World J Hepatol ; 14(7): 1438-1458, 2022 Jul 27.
Artigo em Inglês | MEDLINE | ID: mdl-36158918

RESUMO

BACKGROUND: Dermatologic adverse events (DAEs) are associated with a better outcome in patients with hepatocellular carcinoma (HCC) irrespective of the therapeutic agent received. The exact mechanisms associated with the development of DAEs are unknown although several studies point to direct toxicity of tyrosine kinase inhibitors (TKIs) to the skin or an immune-mediated reaction triggered by the oncologic treatment. As is the case in other conditions, individual genetic variants may partially explain a higher risk of DAEs. AIM: To evaluate the contribution of several gene variants to the risk of developing DAEs in HCC patients treated with TKIs. METHODS: We first analyzed 27 single-nucleotide polymorphisms (SNPs) from 12 genes selected as potential predictors of adverse event (AE) development in HCC patients treated with sorafenib [Barcelona Clinic Liver Cancer 1 (BCLC1) cohort]. Three additional cohorts were analyzed for AGT1 (rs699) and AGT2 (rs4762) polymorphisms-initially identified as predictors of DAEs: BCLC2 (n = 79), Northern Italy (n = 221) and Naples (n = 69) cohorts, respectively. The relation between SNPs and DAEs and death were assessed by univariate and multivariate Cox regression models, and presented with hazard ratios and their 95% confidence intervals (95%CI). RESULTS: The BCLC1 cohort showed that patients with arterial hypertension (AHT) (HR = 1.61; P value = 0.007) and/or AGT SNPs had an increased risk of DAEs.

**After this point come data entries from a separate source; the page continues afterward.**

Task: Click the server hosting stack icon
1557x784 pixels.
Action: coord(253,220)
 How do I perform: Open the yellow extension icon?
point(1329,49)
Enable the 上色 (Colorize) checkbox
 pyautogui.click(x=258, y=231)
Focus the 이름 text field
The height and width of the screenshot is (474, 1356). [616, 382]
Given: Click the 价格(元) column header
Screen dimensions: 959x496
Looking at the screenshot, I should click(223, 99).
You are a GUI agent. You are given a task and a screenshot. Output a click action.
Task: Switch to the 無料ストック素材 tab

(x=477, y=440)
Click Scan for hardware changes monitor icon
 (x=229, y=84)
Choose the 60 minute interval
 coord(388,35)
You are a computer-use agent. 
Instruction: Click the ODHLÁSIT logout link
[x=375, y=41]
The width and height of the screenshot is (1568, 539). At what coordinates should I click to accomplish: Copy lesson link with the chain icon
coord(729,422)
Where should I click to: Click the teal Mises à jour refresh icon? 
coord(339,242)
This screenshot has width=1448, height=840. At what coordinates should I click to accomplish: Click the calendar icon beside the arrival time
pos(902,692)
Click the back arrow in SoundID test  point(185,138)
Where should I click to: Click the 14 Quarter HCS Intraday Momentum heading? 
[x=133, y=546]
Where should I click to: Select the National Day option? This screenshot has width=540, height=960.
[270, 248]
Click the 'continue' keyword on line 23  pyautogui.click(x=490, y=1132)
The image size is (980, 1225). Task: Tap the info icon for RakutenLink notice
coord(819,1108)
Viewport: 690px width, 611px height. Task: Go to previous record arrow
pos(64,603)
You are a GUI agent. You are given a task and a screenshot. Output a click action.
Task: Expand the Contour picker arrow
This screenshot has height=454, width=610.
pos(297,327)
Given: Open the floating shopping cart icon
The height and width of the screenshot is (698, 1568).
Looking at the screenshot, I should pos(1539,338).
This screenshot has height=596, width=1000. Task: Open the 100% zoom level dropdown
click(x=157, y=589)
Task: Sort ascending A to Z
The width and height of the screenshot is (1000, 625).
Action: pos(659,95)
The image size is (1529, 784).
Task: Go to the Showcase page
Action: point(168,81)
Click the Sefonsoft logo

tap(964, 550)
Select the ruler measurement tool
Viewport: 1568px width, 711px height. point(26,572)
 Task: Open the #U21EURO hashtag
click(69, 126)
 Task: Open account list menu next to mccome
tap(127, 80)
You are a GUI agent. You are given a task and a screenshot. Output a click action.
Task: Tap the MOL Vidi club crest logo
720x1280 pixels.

Thereafter, AGT2 (rs4762) AA genotype was found to be linked to a statistically significant increased probability of DAEs (HR = 5.97; P value = 0.0201, AA vs GG) in the Northern Italy cohort by multivariate analysis adjusted for BCLC stage, ECOG-PS, diabetes and AHT. The value of this genetic marker was externally validated in the cohort combining the BCLC1, BCLC2 and Naples cohorts [HR = 3.12 (95%CI: 1.2-8.14), P value = 0.0199, AGT2 (rs4762) AA vs AG genotype and HR = 2.73 (95%CI: 1.18-6.32) P value = 0.0188, AGT2 (rs4762) AA vs GG genotype]. None of the other gene variants tested were found to be associated with the risk of DAE development. CONCLUSION: DAE development in HCC patients receiving TKIs could be explained by the AGT2 (rs4762) gene variant. If validated in other anti-oncogenic treatments, it might be considered a good prognosis marker.